Having recently come out of a relationship in which we were/are both codependent, I've been searching for an explanation as to why two people who love and adore each other can't be happy. I'm not searching for that explanation any more as the clarity this book has given me is nothing short of spectacular. Thank you, Melody Beattie, for empowering me, giving me direction and focus, but mostly for giving me the chance to be happy.
J**J
OK if your issues are alcohol related
I bought this book because I had seen a few bits about codependany and recognised myself in it but I didn't get on too well with it.
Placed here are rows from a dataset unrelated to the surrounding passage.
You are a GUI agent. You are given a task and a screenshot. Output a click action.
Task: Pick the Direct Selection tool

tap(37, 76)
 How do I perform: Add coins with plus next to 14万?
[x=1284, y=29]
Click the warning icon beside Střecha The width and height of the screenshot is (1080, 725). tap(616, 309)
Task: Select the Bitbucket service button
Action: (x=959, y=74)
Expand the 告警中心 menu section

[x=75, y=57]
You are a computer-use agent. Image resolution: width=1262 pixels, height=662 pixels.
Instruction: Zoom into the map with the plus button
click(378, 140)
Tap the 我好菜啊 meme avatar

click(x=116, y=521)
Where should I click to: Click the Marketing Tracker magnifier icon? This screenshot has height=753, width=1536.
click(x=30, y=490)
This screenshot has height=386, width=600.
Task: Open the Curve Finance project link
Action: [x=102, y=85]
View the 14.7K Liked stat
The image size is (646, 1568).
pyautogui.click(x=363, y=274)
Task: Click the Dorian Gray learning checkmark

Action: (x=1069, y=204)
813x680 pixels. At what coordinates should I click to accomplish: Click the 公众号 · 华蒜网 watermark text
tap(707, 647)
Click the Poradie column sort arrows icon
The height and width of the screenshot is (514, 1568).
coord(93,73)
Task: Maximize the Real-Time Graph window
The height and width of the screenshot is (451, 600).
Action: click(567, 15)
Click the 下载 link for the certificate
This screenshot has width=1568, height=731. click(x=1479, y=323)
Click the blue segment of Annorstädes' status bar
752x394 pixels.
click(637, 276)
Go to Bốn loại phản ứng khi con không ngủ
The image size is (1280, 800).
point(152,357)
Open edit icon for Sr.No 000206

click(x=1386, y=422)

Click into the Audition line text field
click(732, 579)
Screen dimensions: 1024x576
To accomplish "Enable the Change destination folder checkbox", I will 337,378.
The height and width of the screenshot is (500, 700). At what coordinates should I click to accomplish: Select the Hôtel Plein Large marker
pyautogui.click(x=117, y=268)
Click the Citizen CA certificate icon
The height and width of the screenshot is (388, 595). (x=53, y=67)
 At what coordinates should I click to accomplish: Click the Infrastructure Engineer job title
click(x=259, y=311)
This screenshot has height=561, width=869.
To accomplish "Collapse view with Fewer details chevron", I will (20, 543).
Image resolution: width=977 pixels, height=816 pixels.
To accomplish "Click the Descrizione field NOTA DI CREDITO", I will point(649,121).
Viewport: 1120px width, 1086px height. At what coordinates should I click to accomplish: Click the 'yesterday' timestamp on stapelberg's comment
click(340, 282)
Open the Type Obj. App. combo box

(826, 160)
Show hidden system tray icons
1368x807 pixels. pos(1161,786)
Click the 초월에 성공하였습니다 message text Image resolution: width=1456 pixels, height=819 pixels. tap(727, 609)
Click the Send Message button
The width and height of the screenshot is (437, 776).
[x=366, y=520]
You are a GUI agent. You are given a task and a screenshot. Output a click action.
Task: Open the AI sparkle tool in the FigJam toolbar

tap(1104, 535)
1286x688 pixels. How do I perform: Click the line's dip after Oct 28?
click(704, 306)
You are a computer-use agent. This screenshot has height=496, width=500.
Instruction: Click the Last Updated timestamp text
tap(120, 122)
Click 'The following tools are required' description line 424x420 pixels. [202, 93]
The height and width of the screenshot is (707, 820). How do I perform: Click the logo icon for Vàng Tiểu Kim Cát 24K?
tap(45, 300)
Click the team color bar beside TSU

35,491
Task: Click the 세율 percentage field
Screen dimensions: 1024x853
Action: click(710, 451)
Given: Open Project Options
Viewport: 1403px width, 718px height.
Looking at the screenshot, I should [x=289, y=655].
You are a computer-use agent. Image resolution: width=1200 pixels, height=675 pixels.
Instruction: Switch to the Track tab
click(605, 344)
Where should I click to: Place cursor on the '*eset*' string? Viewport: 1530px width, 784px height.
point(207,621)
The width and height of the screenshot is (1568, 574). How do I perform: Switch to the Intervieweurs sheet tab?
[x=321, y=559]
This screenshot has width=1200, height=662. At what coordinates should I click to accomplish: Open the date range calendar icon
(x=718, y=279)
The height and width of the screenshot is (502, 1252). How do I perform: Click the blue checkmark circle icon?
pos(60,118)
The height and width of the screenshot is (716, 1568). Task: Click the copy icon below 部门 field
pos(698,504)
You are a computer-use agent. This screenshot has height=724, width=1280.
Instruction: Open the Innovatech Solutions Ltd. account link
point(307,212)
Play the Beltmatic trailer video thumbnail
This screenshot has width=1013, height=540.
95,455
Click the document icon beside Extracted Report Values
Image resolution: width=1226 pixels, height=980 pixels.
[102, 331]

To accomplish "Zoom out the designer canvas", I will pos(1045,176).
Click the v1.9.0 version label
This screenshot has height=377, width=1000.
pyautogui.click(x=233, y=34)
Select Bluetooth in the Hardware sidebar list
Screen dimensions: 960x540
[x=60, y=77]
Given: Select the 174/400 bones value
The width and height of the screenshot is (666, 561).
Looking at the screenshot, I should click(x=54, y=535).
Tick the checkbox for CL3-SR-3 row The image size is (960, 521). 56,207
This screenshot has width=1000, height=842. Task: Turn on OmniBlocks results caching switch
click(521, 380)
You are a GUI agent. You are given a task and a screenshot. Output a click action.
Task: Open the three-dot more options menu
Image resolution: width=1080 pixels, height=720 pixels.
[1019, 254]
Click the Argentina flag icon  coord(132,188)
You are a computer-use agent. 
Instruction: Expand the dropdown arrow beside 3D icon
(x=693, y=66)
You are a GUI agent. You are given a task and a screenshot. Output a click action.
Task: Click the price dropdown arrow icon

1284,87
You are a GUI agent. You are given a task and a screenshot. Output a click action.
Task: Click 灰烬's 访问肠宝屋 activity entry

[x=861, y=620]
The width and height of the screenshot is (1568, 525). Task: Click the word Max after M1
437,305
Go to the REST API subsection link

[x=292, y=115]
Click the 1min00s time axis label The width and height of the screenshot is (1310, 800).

Almost all of the examples are about alcohol issues and I got a bit fed up with having to try and understand it from a different point of view, I think the author's alcohol issues are the reason so if you're looking for a book because someone close to you has the same issues it will be a good book to read, I just would have preferred a different slant in at least a few of the examples.
M**L
A book that makes you think
I am finding this a very useful tool at the moment. There's a bit too much emphasis on coping with living with people with addiction (mainly alcoholism) and God is mentioned a bit, but those are easily adapted or ignored if your beliefs lie elsewhere. I do think the author could have given more thought on people reading this book not believing in God though
A**R
So many gems
This book was recommended to me as a game changer and I concur … that it is ! I didn’t resonate with codependency in relation to alcoholism as this isn’t my lived experience. However , I do recognise codependency traits in myself in my relationships. I really resonated with practicing detachments . I have seen people comment on that this is far from the human design. How I understood it , was that it’s okay to want and desire a relationship but you cannot let it dictate your life and whilst people can meet your needs we shouldn’t depend on it , we can only depend on ourselves by honouring ourself and asking ‘what do I need ‘. I highlighted a lot of points and had a lot of tabs on this .. will definitely be revisiting. The book feels very practical and not airy fairy like some other self help books . Loved it !!!